BEGIN RECORDS
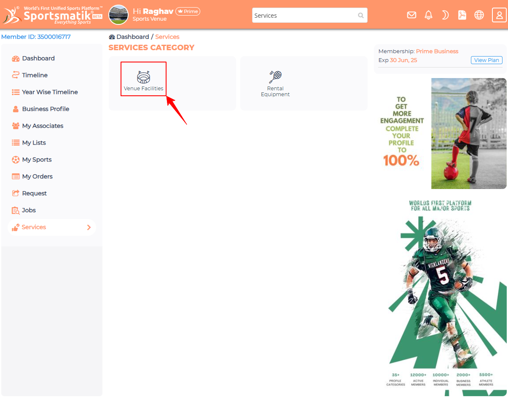Open the user account icon in header
The image size is (508, 397).
pyautogui.click(x=499, y=15)
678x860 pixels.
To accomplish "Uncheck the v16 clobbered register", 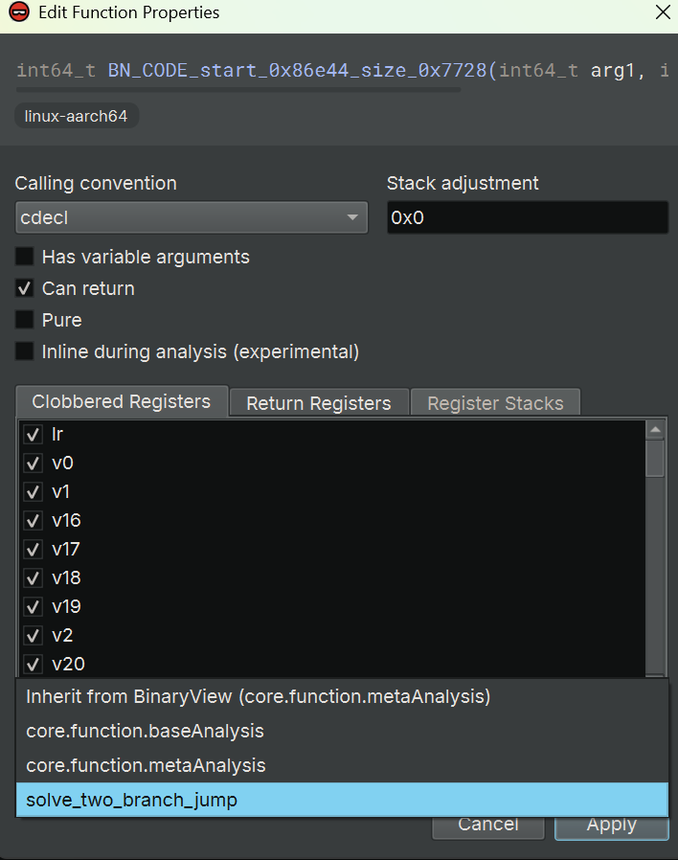I will pyautogui.click(x=34, y=521).
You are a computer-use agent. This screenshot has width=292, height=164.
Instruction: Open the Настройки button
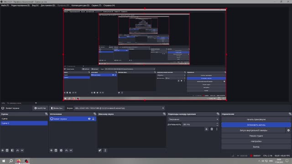256,141
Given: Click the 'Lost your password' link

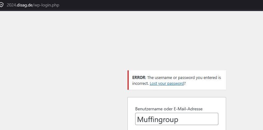Looking at the screenshot, I should pos(167,83).
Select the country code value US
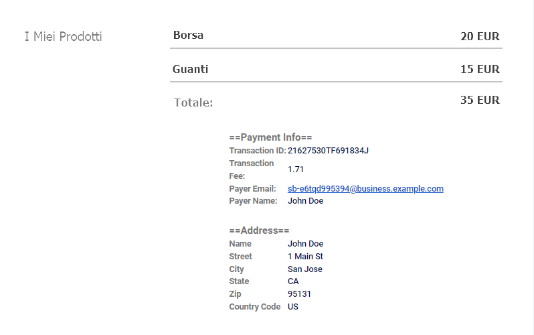This screenshot has width=534, height=335. tap(293, 307)
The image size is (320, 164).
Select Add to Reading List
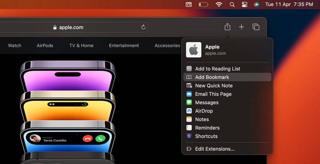217,69
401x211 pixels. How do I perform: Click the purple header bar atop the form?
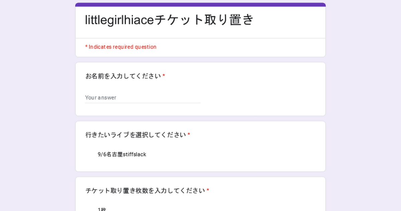tap(201, 5)
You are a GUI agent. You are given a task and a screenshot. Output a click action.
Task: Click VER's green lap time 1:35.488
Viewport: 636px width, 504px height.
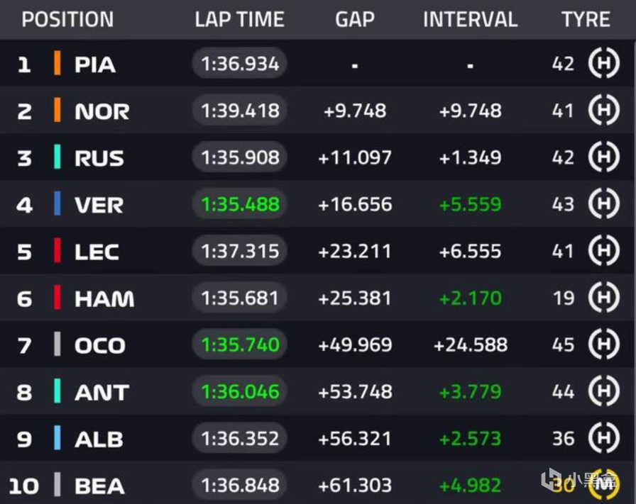[240, 204]
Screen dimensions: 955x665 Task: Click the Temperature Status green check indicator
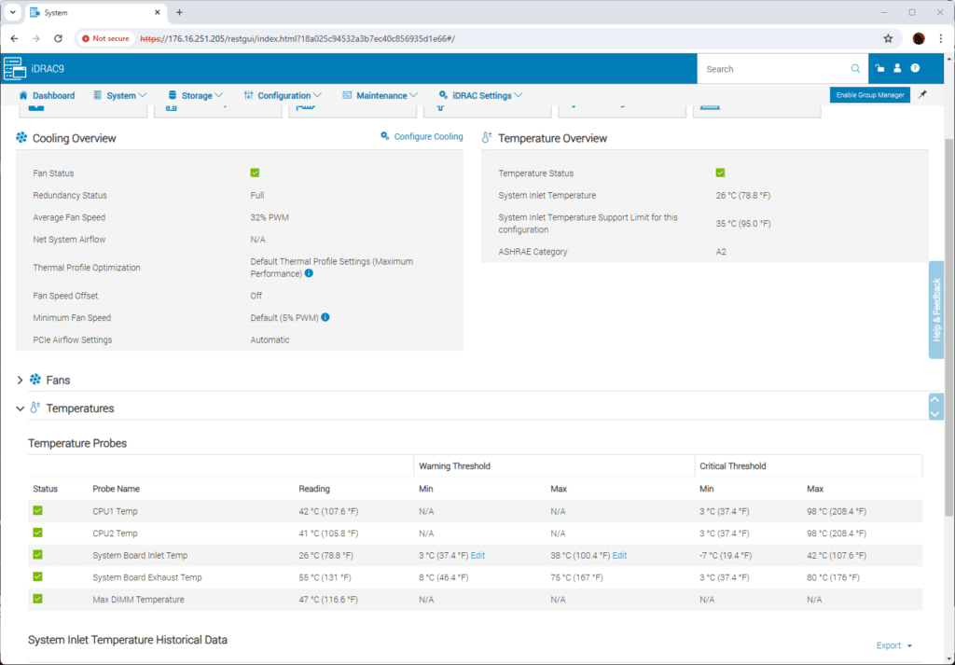point(721,173)
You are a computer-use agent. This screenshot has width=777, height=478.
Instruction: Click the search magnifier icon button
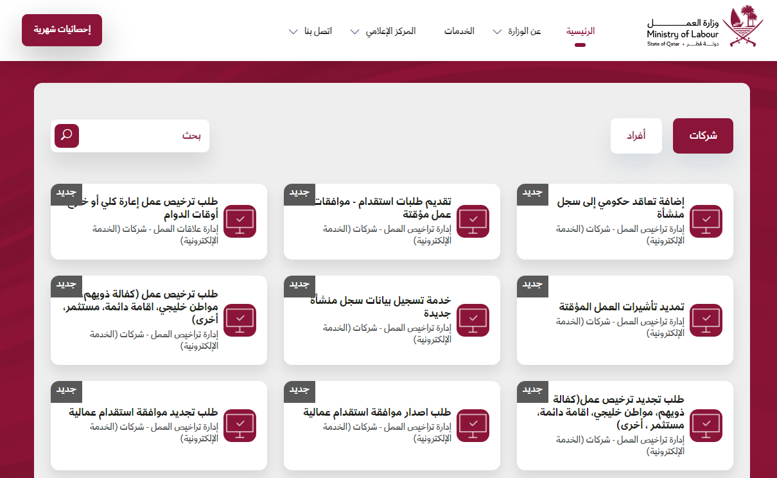[67, 136]

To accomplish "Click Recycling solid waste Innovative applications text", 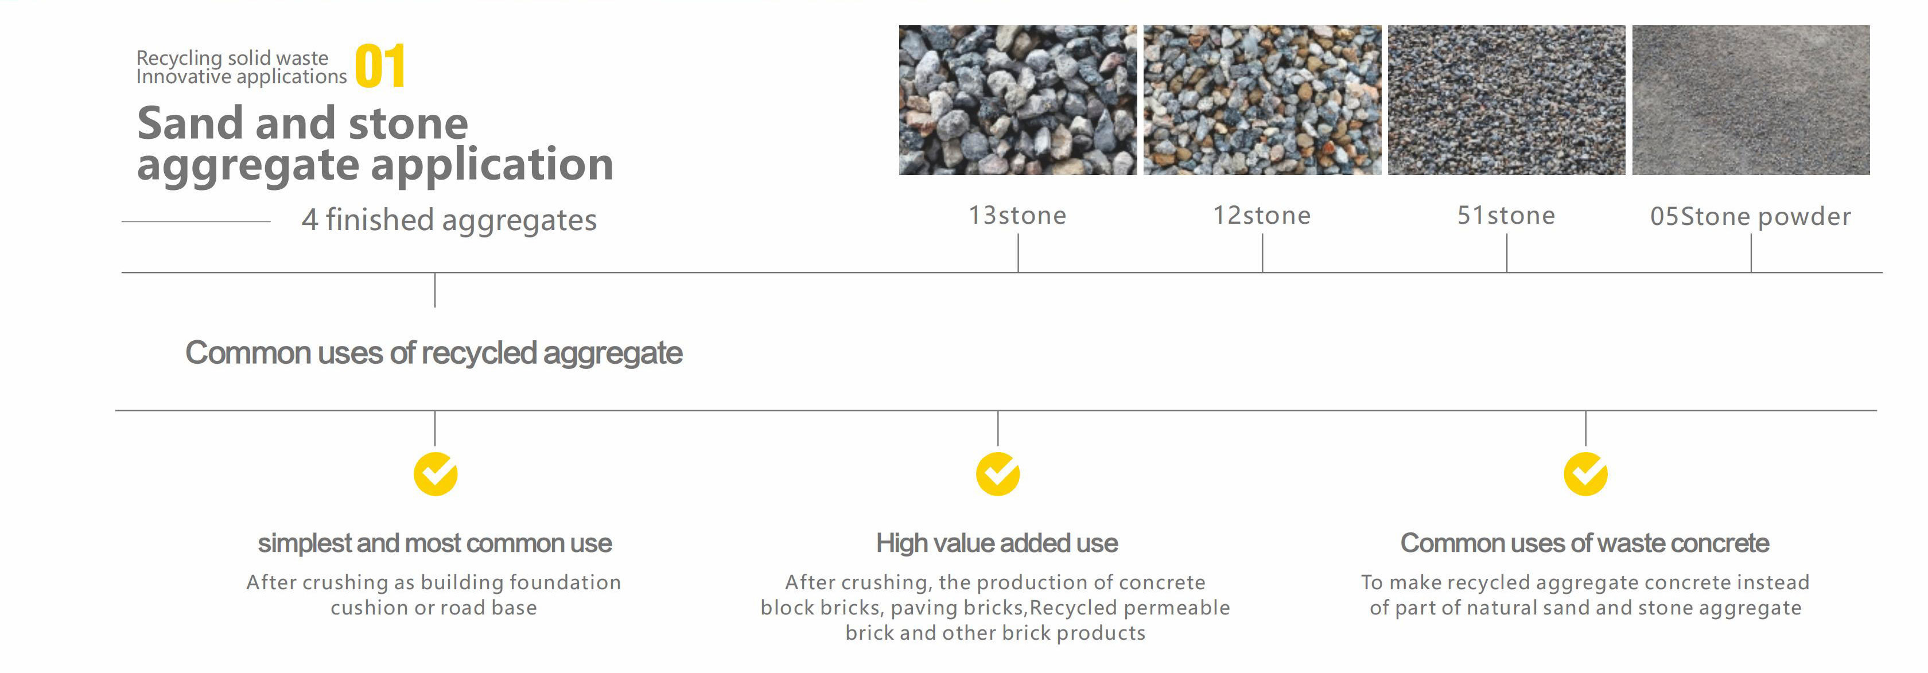I will (241, 67).
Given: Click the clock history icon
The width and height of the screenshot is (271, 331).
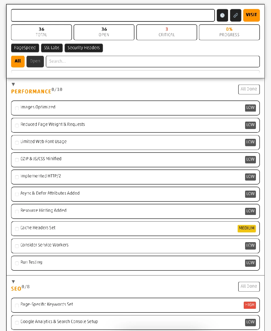Looking at the screenshot, I should 222,15.
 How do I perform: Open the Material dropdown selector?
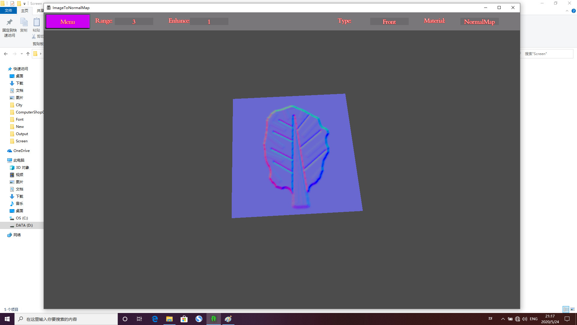pos(479,22)
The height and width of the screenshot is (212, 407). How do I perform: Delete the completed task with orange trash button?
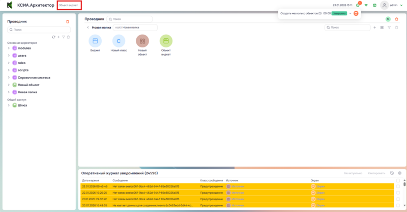click(x=356, y=13)
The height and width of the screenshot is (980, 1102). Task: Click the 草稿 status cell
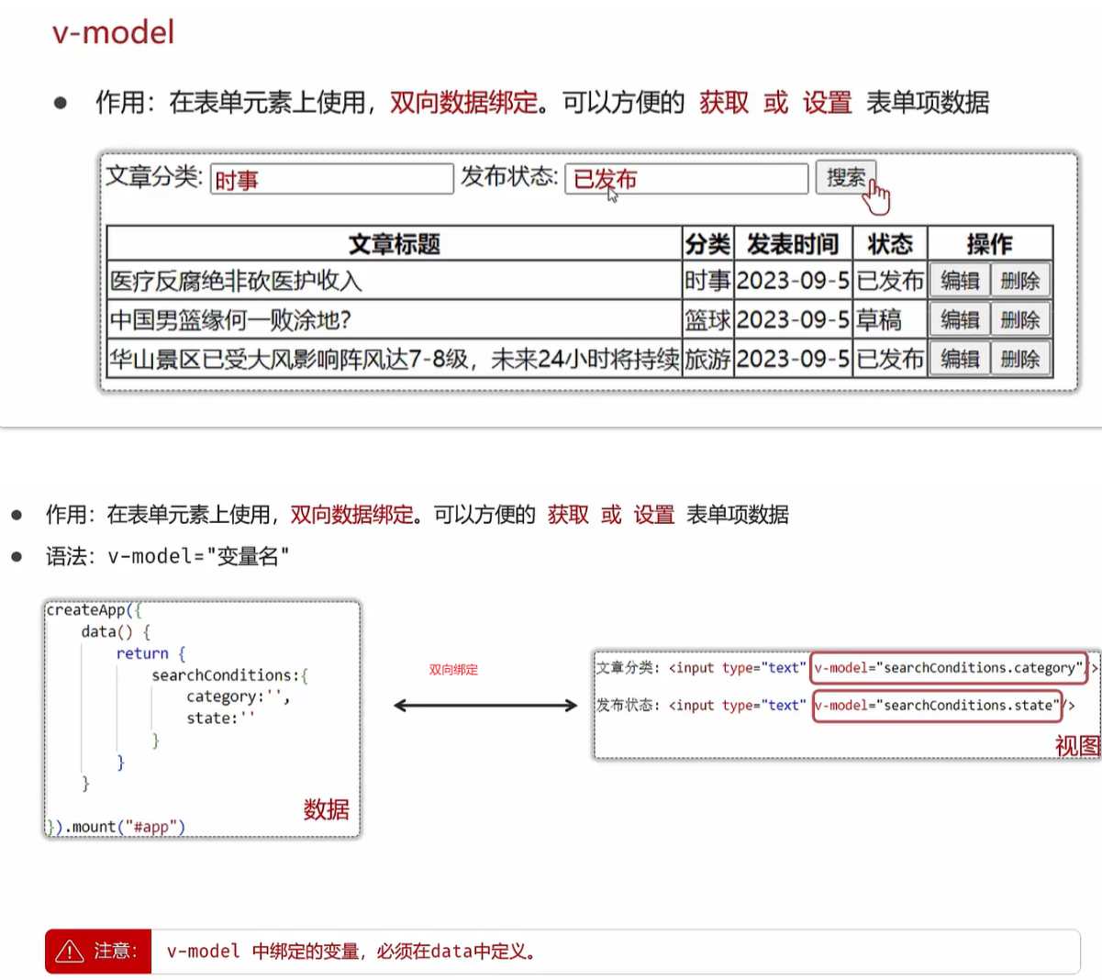click(879, 320)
END RECORDS
WHAT IS NEEDED:
Return each line of the records above in which the word "computer" occurs.

SOLUTION FOR THIS TASK:
You are a computer-use agent. This screenshot has width=292, height=164.
You are a computer-use agent. This screenshot has width=777, height=478.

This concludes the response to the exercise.